Entries for locating words and elements
◆ ◆ ◆ ◆ ◆ ◆ ◆

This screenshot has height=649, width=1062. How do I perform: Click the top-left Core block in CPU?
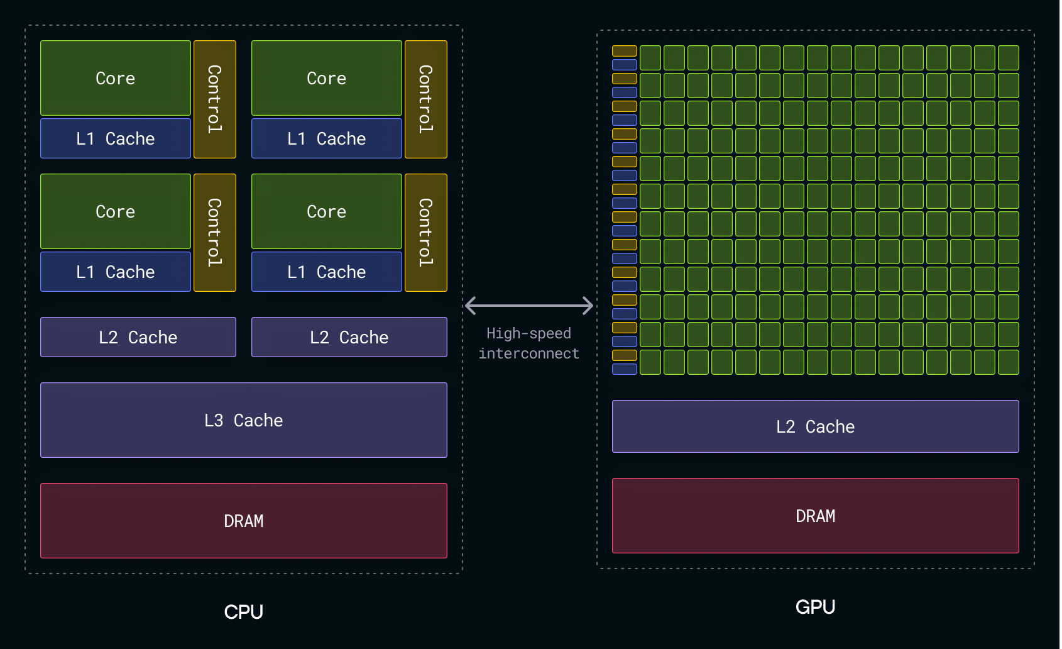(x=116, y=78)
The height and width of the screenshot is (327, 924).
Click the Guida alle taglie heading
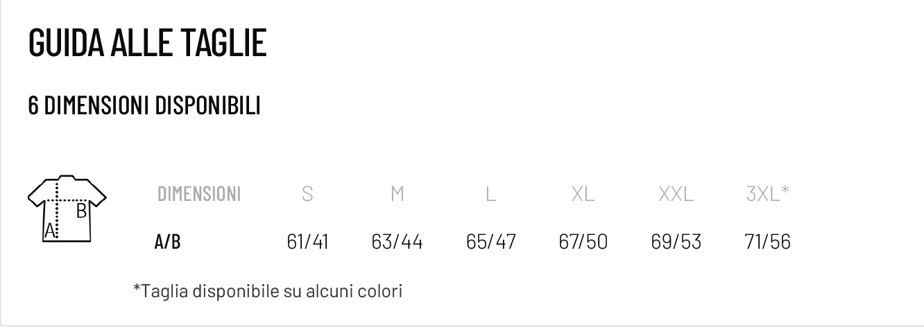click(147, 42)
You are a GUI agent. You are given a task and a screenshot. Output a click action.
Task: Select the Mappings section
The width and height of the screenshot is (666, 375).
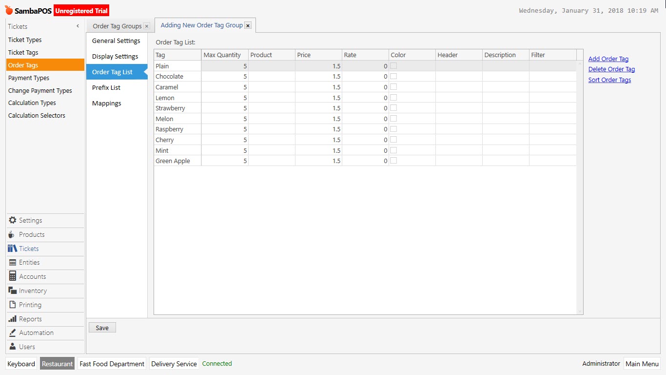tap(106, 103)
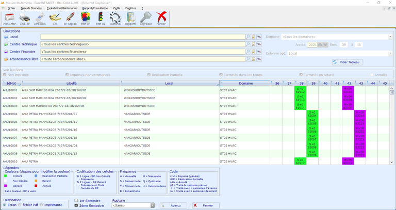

◆ ◆ ◆ ◆ ◆ ◆ ◆

Format the lines above as a JSON list of strings, one string per line, leaving out blank lines and the pictures.

[
  "This screenshot has height=649, width=1062. How do I perform: Click the top-left Core block in CPU?",
  "(x=116, y=78)",
  "The height and width of the screenshot is (327, 924).",
  "Click the Guida alle taglie heading",
  "click(147, 42)",
  "You are a GUI agent. You are given a task and a screenshot. Output a click action.",
  "Task: Select the Mappings section",
  "The width and height of the screenshot is (666, 375).",
  "tap(106, 103)"
]